Well — as Ted points out in the comments to her post — I had said “thousands,” not “millions.” But the bigger problem with what she wrote is that she dramatically underestimates the burden and cost of litigation. We’ll put aside the fact that her proposal — to have paralegals file boilerplate responses — would constitute legal malpractice on the part of the defense attorney. Of course it’s cheaper when cases can be decided (as Mencimer suggests) “with no discovery, no depositions and apparently not even a court appearance” — although it’s not clear from the Econo Lodge case that in fact there were no court appearances. But other cases, even ones that are completely meritless, require a lot more before the defendant can be vindicated.
Case in point: Kinderstart v. Google. The complaint was yet another attempt to sue Google over its rankings of web pages for search results. (Another suit along those same lines: Mar 1) Only part of the case was frivolous (the federal judge awarded sanctions against the plaintiff on two points (PDF of sanctions decision), but the entire case was meritless, as the court ruled (PDF). Google is a private business, and the courts keep rejecting the notion that lawyers should decide how Google can rank websites.

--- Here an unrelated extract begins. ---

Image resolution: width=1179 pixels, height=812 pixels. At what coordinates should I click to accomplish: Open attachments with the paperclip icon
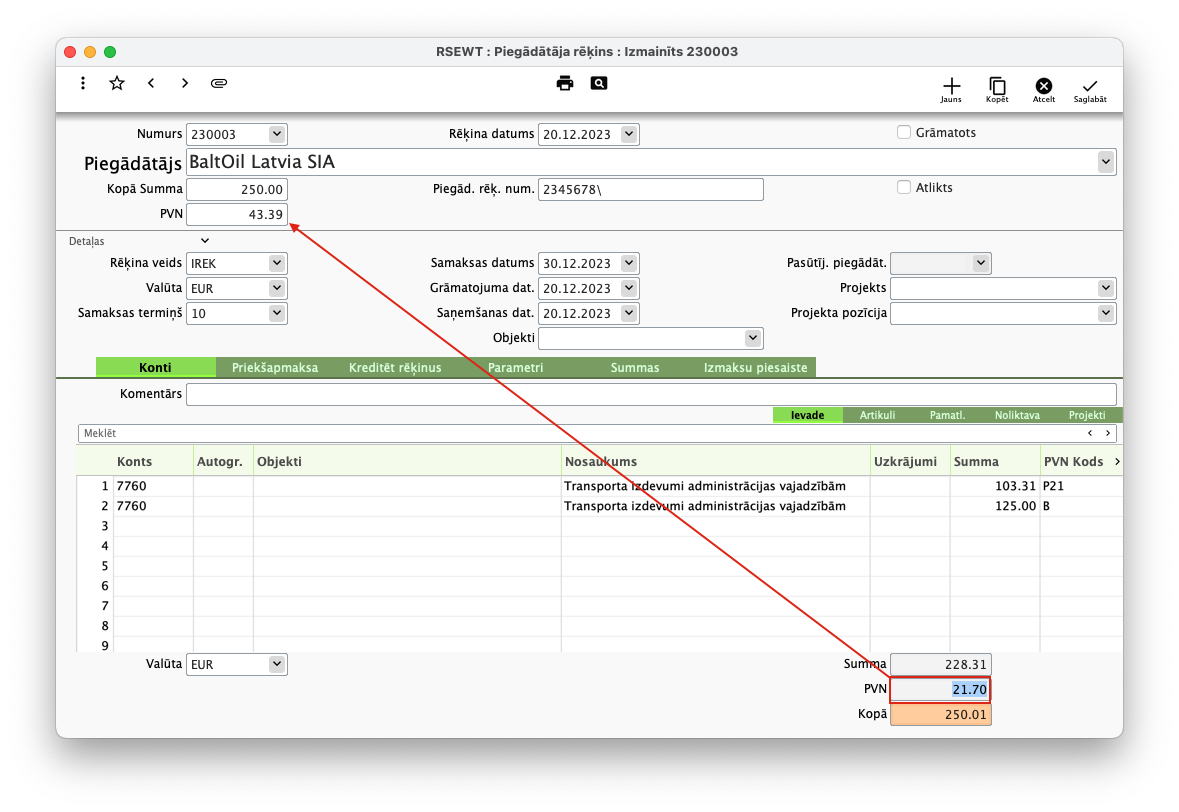tap(219, 84)

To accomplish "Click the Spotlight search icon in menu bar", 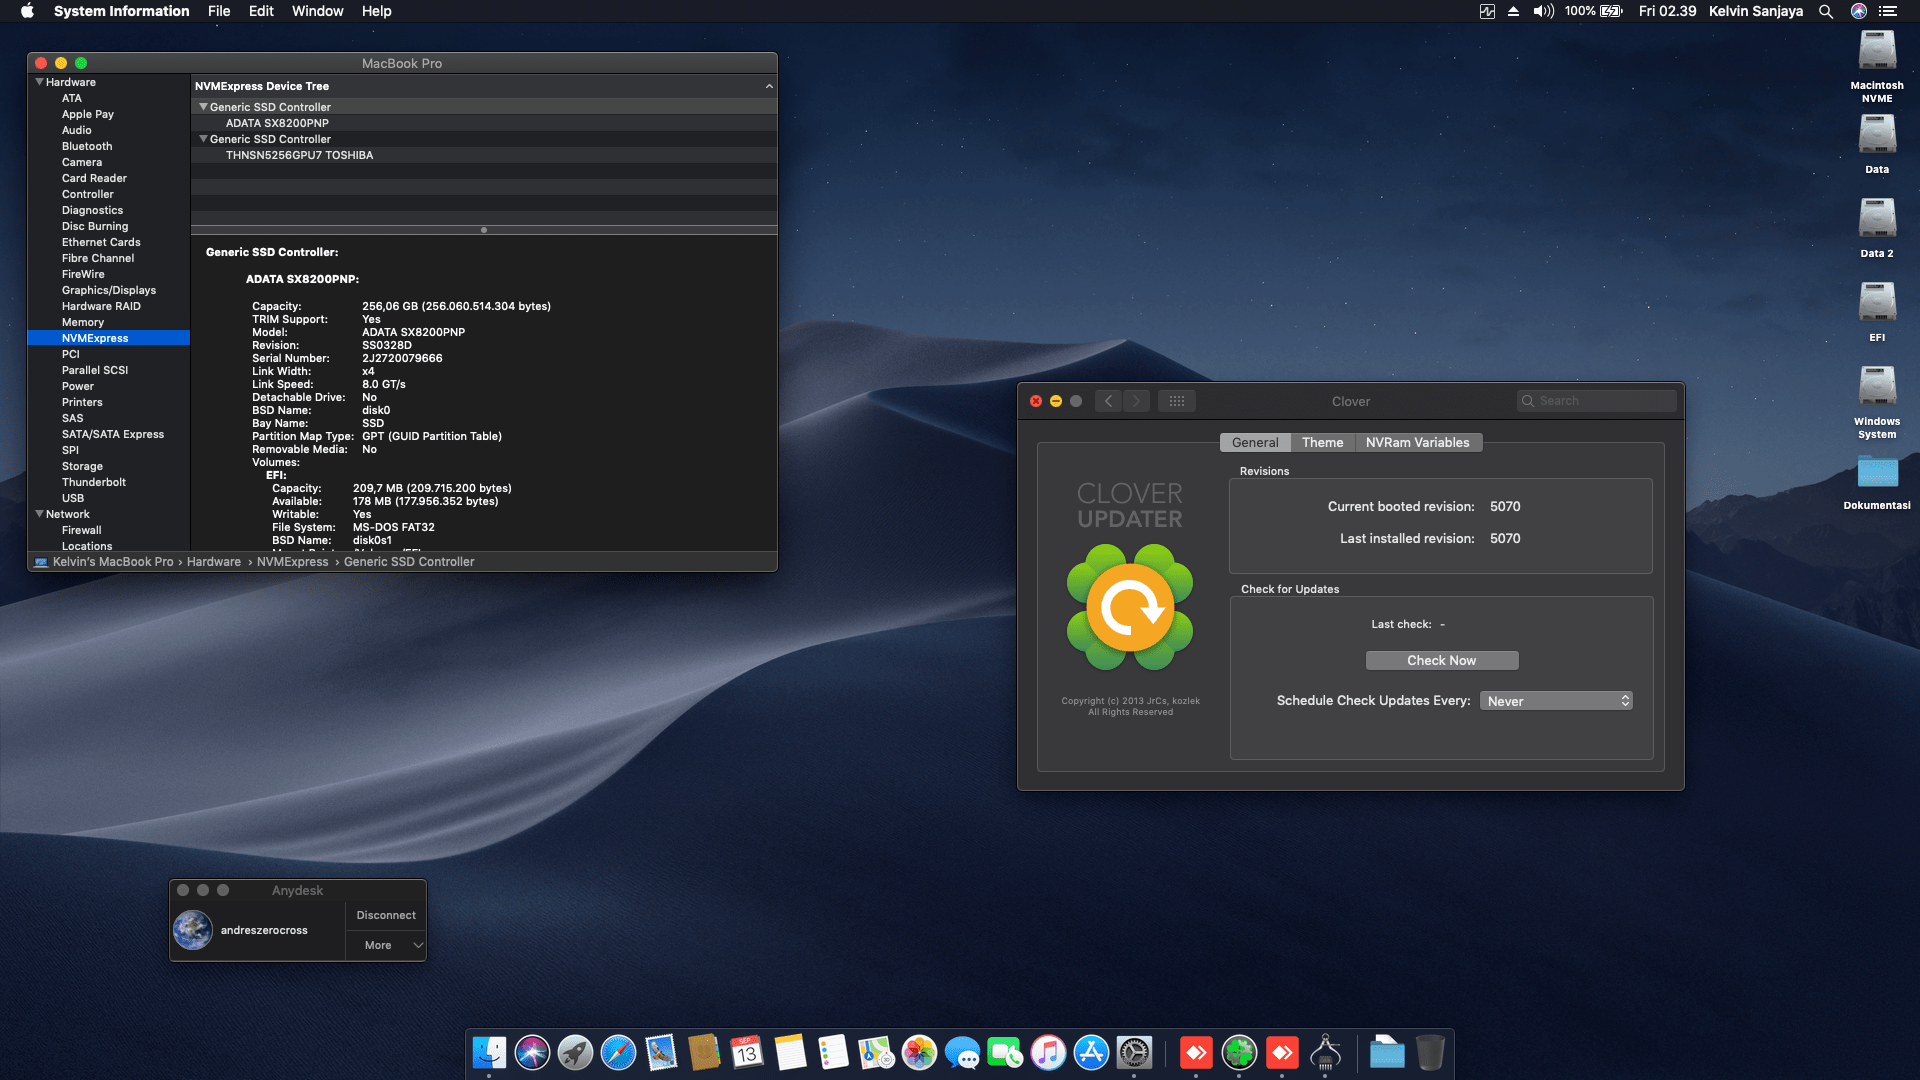I will 1825,11.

Every claim made by Kinderstart was resoundingly rejected; Eric Goldman has the gory details.
But even though the case was dismissed before discovery even began, that didn’t make it — contrary to the beliefs of so many anti-tort reformers such as Mencimer — quick. In fact, it took a full year to dismiss the case (and there’s always the possibility of appeal). So why, if it was such a loser, did it take so long? Because after the court dismissed it the first time, the judge allowed the plaintiffs to amend the complaint; in all there three versions of the complaint filed. Google had to respond to each one, and there were in-court hearings each time Google moved to dismiss the case. Google also had to file an anti-SLAPP motion, a motion to strike the complaint, and a motion for sanctions.
Google “won” this case, and even won a yet-to-be-calculated sanctions award. But in the end, it took a year and Google spent, conservatively, tens of thousands of dollars to do it, even without discovery. Now, I don’t expect every non-lawyer to realize how long and expensive the legal process is — but Mencimer holds herself out as a pundit on tort reform; you’d think she’d have a little more of a sense of how the system works.